Une simulation de production quasi-instantanée pour créer le digital twin de la centrale

Emilie Cheere, Responsable de la communication chez meteocontrol France

« Anticiper les pannes et aller vers une digitalisation accrue du circuit d’intervention »

Les solutions de monitoring des unités photovoltaïques (PV) sont éprouvées, depuis une vingtaine d’années. Quelles sont les dernières évolutions dans ce domaine ?

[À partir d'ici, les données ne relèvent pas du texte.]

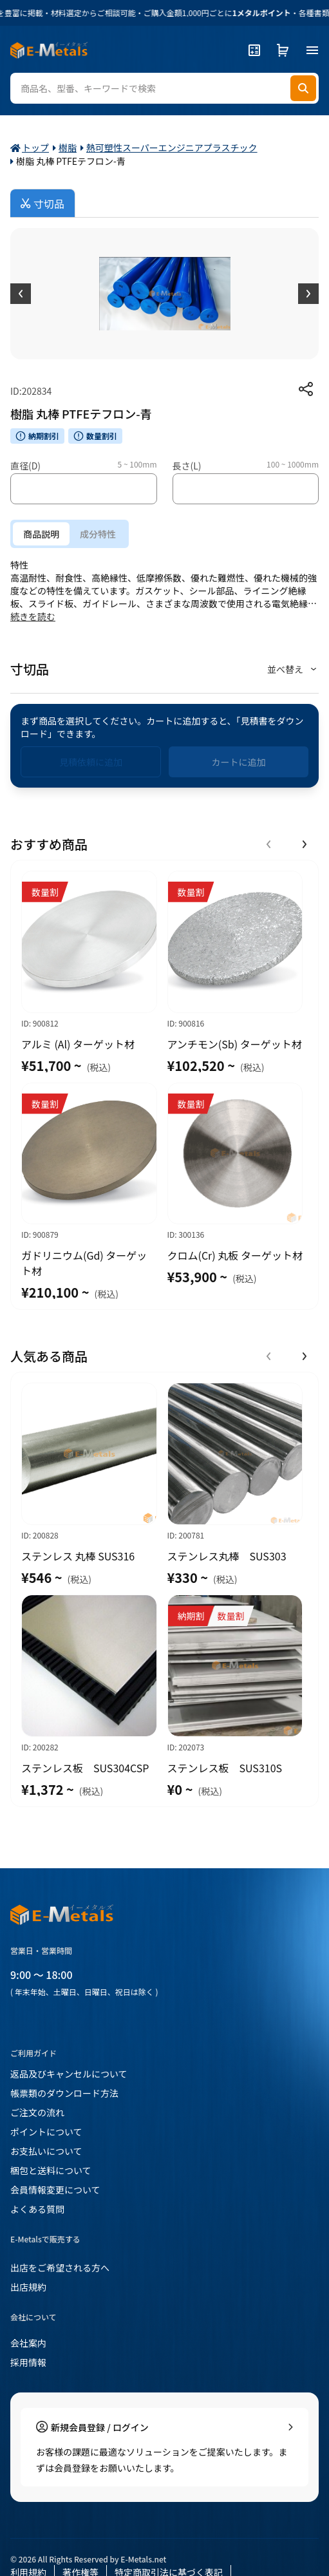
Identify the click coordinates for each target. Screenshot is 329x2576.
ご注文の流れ (37, 2112)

Il y a un enjeu fort autour d’une simulation de production qui soit toujours plus précise. Nous réalisons maintenant une simulation complète de l’installation en temps réel et calculons ainsi les performances attendues avec beaucoup plus de précision – tout en réduisant l’effort de configuration. Celle-ci permet d’optimiser le rendement de la centrale, en identifiant l’apparition de dysfonctionnements, grâce à l’observation d’un éventuel delta entre production réelle et théorique. Une simulation la plus fine possible permet aussi d’optimiser l’intégration de l’installation au réseau électrique, en fonction des besoins de puissance du gestionnaire. Il y a des avancées dans ce domaine, grâce à l’intelligence artificielle. Depuis novembre dernier, nous proposons ainsi une simulation qui permet de créer le digital twin d’une centrale. Ce qui a changé, c’est l’introduction d’une mise à jour de la simulation, à chaque entrée de données. On est donc au plus près de la production réelle. La simulation offre ainsi une vue quasi-instantanée sur une éventuelle perte de production. Et quand cela arrive, l’intelligence joue aussi un rôle dans la gestion des alarmes.

Comment cela ?

L’idée est de prendre en compte l’historique comportemental de la centrale PV. Une simulation physique basée sur les données de base ne peut pas prendre pleinement en compte les particularités d’une installation, nous améliorons donc également la valeur cible au moyen de l’intelligence artificielle afin de pouvoir encore mieux tenir compte du comportement réel de l’installation., il est possible de détecter des dysfonctionnements techniques. Cette optimisation grâce à l’intelligence artificielle permet au système de monitoring d’apprendre. le système de monitoring apprend aussi à reconnaître les messages d’erreur non-pertinents, comme, par exemple, une baisse de production récurrente, causée par un ombrage. Dans ce cas, l’information ne sera pas remontée. Grâce à ces « alarmes intelligentes », les interventions sur site ne se font que si nécessaire.

D’ailleurs, y a-t-il des évolutions concernant la gestion, via le système de monitoring, des opérations de maintenance ?

Oui, il s’agit en particulier d’aller vers une digitalisation croissante du circuit d’intervention et de la gestion des rapports d’intervention. Le monitoring devient une solution GMAO (gestion de maintenance assistée par ordinateur). Suite à l’alarme ou à l’indentification anticipée d’un dysfonctionnement à venir, le superviseur de la centrale peut déclencher une intervention sur site, en créant numériquement son propre formulaire, à destination de l’équipe de maintenance. Celle-ci remplit ceformulaire, une fois l’intervention réalisée, et le retourne au superviseur. En renforçant ainsi les liens entre terrain et numérique, l’information circule plus rapidement et plus efficacement, ce qui est l’essence même du monitoring.